**Aim of the task:** Substitute "marker" for "label" in the lines starting with the one containing "Click the 1008 pressure label" and going on through the one containing "(x=79, y=396)". Give only those lines, otherwise unchanged and without the pictures.

**Data supplied:**
<<<<

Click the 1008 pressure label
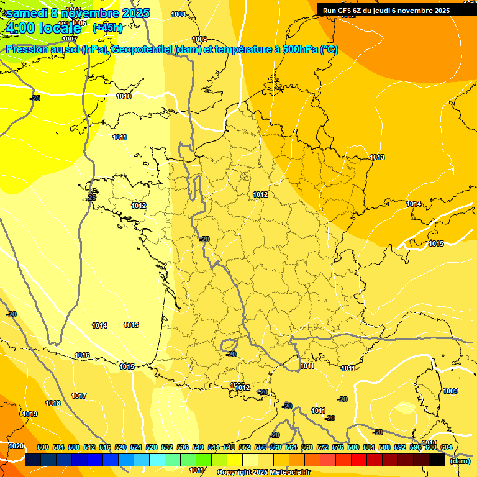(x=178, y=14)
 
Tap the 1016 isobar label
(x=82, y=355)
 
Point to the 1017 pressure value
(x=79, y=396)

>>>>
<<<<

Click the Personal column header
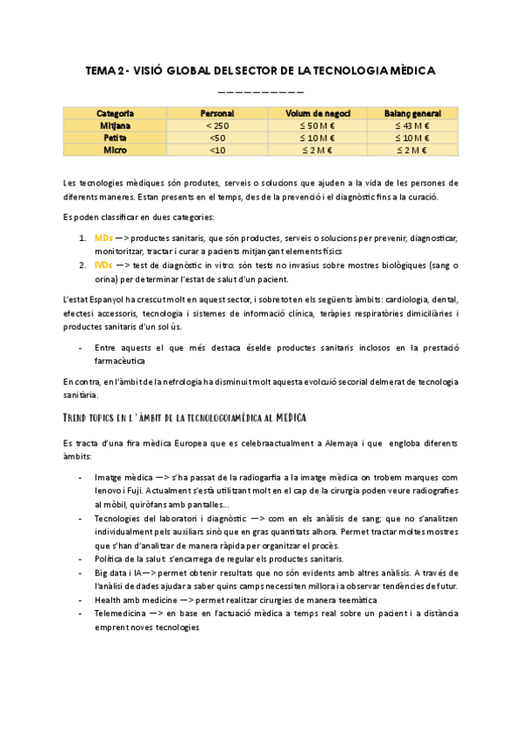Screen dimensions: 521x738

>>>>

**Task response:**
Click the 1008 pressure marker
(x=178, y=14)
 
Tap the 1016 isobar marker
(x=82, y=355)
 
Point to the 1017 pressure value
(x=79, y=396)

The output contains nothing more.